Perspective - The most transformative year of the early 2000s

By John McNerney | 6 December 2023
 
John McNerney.

The AdNews end of year Perspectives, looking back at 2023 and forward to next year.

I believe we’ll look back at 2023 as the most transformative year of the early 2000s, for a number of reasons.

Firstly it has been a year of business transformation across the industry with many of the major businesses, including Yahoo, reshaping their teams and offerings as the market becomes more sophisticated. This has unfortunately led to a reduction in team sizes in some places, but what we’re already seeing is a cohort of companies which are much more robust and able to find growth in some tougher economic times.

It’s also been a revelatory year around media investment. In Australia it’s the year where linear TV’s audience dominance was really questioned for the first time which has seen marketers changing strategies and moving their investment to other channels as well. It’s been something of a frog in a boiling pan - the audience shifts are nothing new, but it’s really just being felt as economic pressures mean marketers are questioning efficiency across their media.

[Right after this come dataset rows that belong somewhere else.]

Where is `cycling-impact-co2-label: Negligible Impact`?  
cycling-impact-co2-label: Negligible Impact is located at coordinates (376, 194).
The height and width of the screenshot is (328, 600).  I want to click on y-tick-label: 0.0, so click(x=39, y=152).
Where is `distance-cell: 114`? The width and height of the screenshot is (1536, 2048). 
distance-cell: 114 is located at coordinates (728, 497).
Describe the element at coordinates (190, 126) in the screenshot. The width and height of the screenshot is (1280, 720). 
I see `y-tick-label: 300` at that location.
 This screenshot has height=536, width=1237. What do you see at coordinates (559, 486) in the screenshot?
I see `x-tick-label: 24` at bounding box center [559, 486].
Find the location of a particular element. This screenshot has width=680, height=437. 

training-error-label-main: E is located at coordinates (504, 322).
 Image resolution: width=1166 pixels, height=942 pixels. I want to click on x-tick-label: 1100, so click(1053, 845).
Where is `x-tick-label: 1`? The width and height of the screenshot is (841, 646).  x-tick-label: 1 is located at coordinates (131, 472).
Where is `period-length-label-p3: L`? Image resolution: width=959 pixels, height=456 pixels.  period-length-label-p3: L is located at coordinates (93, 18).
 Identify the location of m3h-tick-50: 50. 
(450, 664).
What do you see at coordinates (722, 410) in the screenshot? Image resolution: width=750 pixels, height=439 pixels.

By no means is TV dead or even endangered, but the idea of Total TV, understanding audiences across linear and digital channels, is now front and centre. You just have to look at Foxtel’s recent announcement to use ACR data for audience measurement via VideoAmp, to understand the potential for a multi-currency ecosystem. Yahoo has also been solving this problem for clients with great success through our partnership with Samba TV.

With the addition of FAST channels to the media mix and more subscription streaming services launching ad-funded tiers it is clear TotalTV means a lot to marketers. As more streaming giants get interested in things like live sports streaming rights it is clear there are and will be more disruption to come and local TV networks will need to find their place in this new world order.

I’ve deliberately left AI until last. While it’s had an outsized share of attention this year its impact isn’t necessarily being felt acutely yet. Instead it’s been something which has focused minds and created a lot of tests into how it may be able to streamline processes and improve media buys.

It’s going to impact every business in some way, whether its operational efficiencies, upskilling the workforce and changing the types of roles we have today to be far more commercial, creative and strategic focused in nature.

If 2023 was voluntarily transformational for many businesses, 2024 is going to see a lot of change forced upon the industry from a number of sources.

Global tech businesses are going to bring one set of challenges - we will finally see cookies deprecated from Google in 2024, and I suspect Meta at least will say goodbye to its News Bargaining Code-enforced deals and sever ties with news for good.

That is going to be a huge challenge for publishers still reliant on referrals from their platforms.

However, the single biggest impact for everyone will be the Privacy Act update in Australia which will likely be put in place and enforceable by the end of 2024. Whatever its final shape, it is clear the government is laying down the new ground rules for how businesses conduct themselves with people’s data, and rightly so.

Every marketing organisation needs to make changes to their current approach. But, I believe it will have the biggest impact on the less scrupulous players in the market, whilst anyone who doesn’t have a direct consumer relationship will also find it harder to compete on a performance level without updating their addressability strategy for audiences.

It’s now a matter of when, not if this happens, so there is no time to lose. There are a lot of resources being created by industry bodies like ADMA and the IAB, and again there are partners (like Yahoo) which are already compliant because of global regulations in other markets.

Ultimately I believe it will be a good thing, we need to earn back consumer trust and having more guardrails in place and everyone being more conscious of what we are doing with customer data is going to be a net positive in that regard.

Finally, there’s the environmental impact of what we do which is coming into sharp focus but will be placed centre stage in 2024. We’re seeing the rise of a few industry initiatives, which Yahoo is behind, which are drawing much-needed attention to this problem. Australia is front and centre of the climate change problems - once we’ve sweltered through January I suspect more questions will be asked of partners by marketers to prove their credentials, and rightly so.

The market has been short for quite some time, but it is definitely getting shorter for a few reasons, not least budget uncertainties. What we’re seeing is shorter planning cycles with last minute budget releases happening from clients.

It means our teams have to be more reactive than ever before, however we’ve also factored this short-termism into our model and are not waiting for things to happen. Instead we’re proactively educating agency partners on the opportunities out there and how more can be done with smaller budgets by thinking differently, so it’s really creating opportunities and proving out the
promise of programmatic advertising across every channel from display to out of home and CTV.

The more we get out there and educate people, the better the results we see for advertisers.

However, this needs to be a collective industry-wide effort by partners for marketers if we are going to make the most of the opportunities available to us and have a positive impact on advertising best practice.